In the monthly WASH bulletin there is another article on free will titled "Free will and Hell" written by he coordinator of the Baltimore chapter. As before, it describes Daniel Dennett's perspectives as he discussed them at John Hopkins University. I will spare the readers a discussion of every one of my disagreements and agreements with that article in detail. Instead I will briefly comment on the start of the third paragraph which follows:

"A concept of free will is necessary for morality because no individual can predict exactly what another will do. Many human actions are based on internal motivations or patterns of neurons that can't be observed. The actions appear random to anyone who doesn't know the person. The behavior is not free in the sense of being undetermined by physical causes, but it is free in the sense of being unpredictable by a casual observer."

We are free provided that we are not compelled to act according to someone else's dictate. This distinction between self-originating action and actions that are intended to comply with a behavioral demand of someone else is important. Even to the extent our behavior may be predictable it is still free provided it is an action that is self-selected. It is not true that we are free because our actions are not predictable.

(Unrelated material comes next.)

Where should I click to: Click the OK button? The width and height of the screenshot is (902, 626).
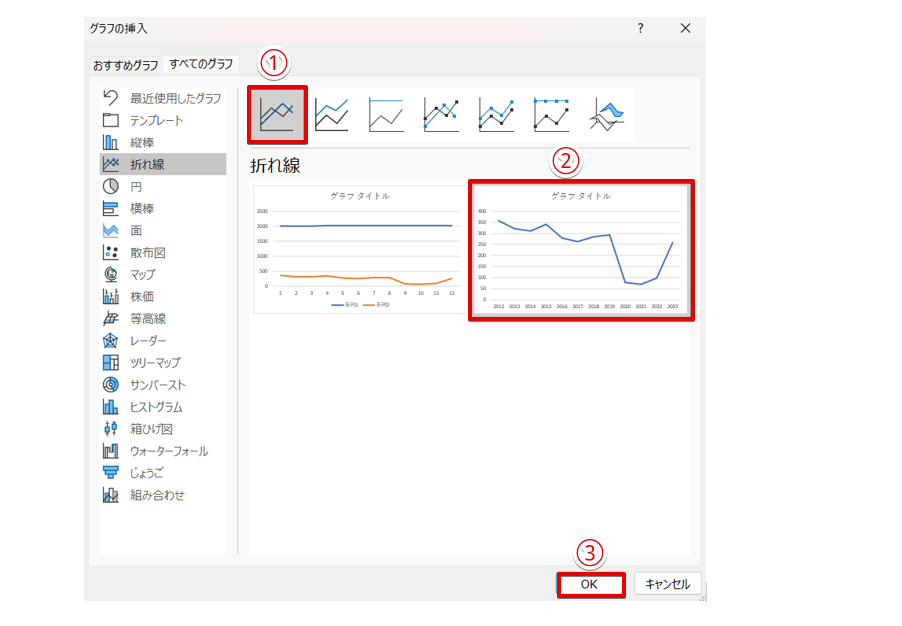[x=589, y=585]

Anything that is complex can be difficult to predict, not necessarily because it isn't predictable in principle, but because we would need to know about many physical properties and interactions that would require technology that we don't have. Also, the process of measuring things on the small scale can disturb the activity that is being measured. Predictability tends to diminish with time, so even with future technology we may be able to predict a given behavioral choice only a second or less in advance. That future is almost here as neuroscientists have demonstrated that they can translate information obtained from monitoring neurons into behavioral predictions, albeit in restricted contexts and without complete accuracy. But even to the extent that we could reliably predict behaviors, those predicted behaviors would still be free behaviors.

I also disagree that behaviors being unpredictable equates with free will or that either is necessary for morality. Free will is about minds having agency that is free from materialistic cause and effect constraints. Morality is about actions or inactions that harm or constrain people and our environment. They are different concepts and morality is not dependent on behaviors being unpredictable.